There are no cpu writes after the dma_map(FROM_DEVICE).
The buffer is initialized by the cryptoAPI before.
Furtheremore, the buffer corrupted is next to the buffer being mapped.

I verified the size of dma_map_sg() via some debug:
sun8i-ce 3040000.crypto: sun8i_ce_cipher_prepare ecb(aes) cryptlen=16
dma_direct_map_sg:483 SG0 len=16   <- dma_map TO_DEVICE
dma_direct_map_sg:483 SG0 len=16   <- dma_map FROM_DEVICE
need:a47ca9dd e0df4c86 a070af6e 91710dec 
have:a47ca9dd e0df4c86 a070af6e 91710dec
dump whole buffer:
over:a47ca9dd e0df4c86 a070af6e 91710dec
over:ec05e6f2 d542fb77 128b2059 5bf06986 < here we should have 0xFE
alg: skcipher: ecb-aes-sun8i-ce encryption overran dst buffer on test vector 1, cfg=\"random: use_finup src_divs=[<reimport>100.0%@...04]\"

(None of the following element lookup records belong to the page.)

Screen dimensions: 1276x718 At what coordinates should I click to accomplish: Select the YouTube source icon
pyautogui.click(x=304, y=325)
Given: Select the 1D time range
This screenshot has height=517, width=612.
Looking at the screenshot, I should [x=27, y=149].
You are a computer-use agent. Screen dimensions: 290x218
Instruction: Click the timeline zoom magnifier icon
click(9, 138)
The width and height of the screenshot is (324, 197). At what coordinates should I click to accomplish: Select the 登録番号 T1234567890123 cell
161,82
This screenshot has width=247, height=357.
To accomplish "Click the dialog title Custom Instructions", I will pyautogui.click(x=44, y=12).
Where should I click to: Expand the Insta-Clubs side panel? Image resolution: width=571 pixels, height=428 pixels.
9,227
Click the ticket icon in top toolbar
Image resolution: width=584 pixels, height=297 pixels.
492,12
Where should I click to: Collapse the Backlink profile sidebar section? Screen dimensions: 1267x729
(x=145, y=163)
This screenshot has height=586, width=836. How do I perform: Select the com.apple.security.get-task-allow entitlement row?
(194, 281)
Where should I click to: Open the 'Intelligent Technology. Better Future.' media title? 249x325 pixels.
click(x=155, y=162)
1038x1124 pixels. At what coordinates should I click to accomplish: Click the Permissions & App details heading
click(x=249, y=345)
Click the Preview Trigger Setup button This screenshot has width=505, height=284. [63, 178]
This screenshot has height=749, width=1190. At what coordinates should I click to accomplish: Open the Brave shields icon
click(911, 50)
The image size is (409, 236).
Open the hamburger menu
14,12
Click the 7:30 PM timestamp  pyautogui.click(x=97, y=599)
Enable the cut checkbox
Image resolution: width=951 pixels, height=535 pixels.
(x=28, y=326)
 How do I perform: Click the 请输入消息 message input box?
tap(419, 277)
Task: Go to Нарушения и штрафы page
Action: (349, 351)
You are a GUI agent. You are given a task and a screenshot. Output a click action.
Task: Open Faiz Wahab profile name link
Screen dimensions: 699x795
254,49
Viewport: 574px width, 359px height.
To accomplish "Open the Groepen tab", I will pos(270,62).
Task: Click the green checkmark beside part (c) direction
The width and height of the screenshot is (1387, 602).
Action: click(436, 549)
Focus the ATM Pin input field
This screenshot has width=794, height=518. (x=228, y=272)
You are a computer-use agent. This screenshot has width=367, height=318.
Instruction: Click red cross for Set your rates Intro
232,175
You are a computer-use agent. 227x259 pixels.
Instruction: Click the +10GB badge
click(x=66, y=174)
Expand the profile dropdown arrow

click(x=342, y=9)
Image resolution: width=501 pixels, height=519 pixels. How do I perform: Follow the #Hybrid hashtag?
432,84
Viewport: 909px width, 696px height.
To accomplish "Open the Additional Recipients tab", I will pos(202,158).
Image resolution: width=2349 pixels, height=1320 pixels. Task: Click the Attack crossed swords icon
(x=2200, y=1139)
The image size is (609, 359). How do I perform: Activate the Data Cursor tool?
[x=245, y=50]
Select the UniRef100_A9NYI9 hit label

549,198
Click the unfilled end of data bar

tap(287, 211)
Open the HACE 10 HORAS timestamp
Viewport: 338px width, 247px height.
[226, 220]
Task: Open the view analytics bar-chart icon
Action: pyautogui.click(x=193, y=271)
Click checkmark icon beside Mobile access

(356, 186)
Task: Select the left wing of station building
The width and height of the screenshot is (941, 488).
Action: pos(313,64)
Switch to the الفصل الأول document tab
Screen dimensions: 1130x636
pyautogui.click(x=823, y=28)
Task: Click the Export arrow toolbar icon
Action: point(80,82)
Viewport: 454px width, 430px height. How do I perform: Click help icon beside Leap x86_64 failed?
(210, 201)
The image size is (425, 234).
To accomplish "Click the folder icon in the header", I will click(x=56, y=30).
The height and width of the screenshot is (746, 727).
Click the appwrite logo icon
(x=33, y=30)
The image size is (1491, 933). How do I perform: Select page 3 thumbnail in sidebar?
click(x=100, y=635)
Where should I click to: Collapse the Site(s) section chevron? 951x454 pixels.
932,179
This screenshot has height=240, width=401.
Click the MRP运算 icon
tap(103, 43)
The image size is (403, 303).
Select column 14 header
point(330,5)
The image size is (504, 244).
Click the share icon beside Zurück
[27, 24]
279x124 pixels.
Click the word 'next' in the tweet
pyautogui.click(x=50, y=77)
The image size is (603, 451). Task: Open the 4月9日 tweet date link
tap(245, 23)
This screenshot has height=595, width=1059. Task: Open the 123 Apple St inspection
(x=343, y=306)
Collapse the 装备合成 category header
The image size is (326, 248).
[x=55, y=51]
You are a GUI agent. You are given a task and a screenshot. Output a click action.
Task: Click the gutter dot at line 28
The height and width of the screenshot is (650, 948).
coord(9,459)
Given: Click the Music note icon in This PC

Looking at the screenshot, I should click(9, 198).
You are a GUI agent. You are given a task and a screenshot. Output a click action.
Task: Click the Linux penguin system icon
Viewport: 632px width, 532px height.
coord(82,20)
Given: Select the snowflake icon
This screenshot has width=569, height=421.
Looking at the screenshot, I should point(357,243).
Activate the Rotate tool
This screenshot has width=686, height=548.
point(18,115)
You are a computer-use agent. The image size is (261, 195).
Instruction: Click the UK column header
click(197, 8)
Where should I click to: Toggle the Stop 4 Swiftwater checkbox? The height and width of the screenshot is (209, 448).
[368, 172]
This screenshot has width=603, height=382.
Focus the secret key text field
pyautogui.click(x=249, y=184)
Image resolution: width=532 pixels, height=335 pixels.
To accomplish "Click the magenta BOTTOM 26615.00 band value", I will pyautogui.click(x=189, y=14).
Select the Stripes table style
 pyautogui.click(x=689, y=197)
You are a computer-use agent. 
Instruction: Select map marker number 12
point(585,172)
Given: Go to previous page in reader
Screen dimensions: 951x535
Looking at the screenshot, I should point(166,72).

Note that I tried the following patch:
diff --git a/crypto/testmgr.c b/crypto/testmgr.c
index 4948201065cc..c5b945974441 100644
--- a/crypto/testmgr.c
+++ b/crypto/testmgr.c
@@ -19,6 +19,7 @@
 #include <crypto/aead.h>
 #include <crypto/hash.h>
 #include <crypto/skcipher.h>
+#include <linux/cacheflush.h>
 #include <linux/err.h>
 #include <linux/fips.h>
 #include <linux/module.h>
@@ -205,6 +206,7 @@ static void testmgr_free_buf(char *buf[XBUFSIZE])
 static inline void testmgr_poison(void *addr, size_t len)
 {
        memset(addr, TESTMGR_POISON_BYTE, len);
+       flush_icache_range(addr, addr + len);
 }
 
 /* Is the memory region still fully poisoned? */

This patch fixes the problem, but I am not sure this is the rigth way.
A DMA mapping operation corrupting buffer around seems not good.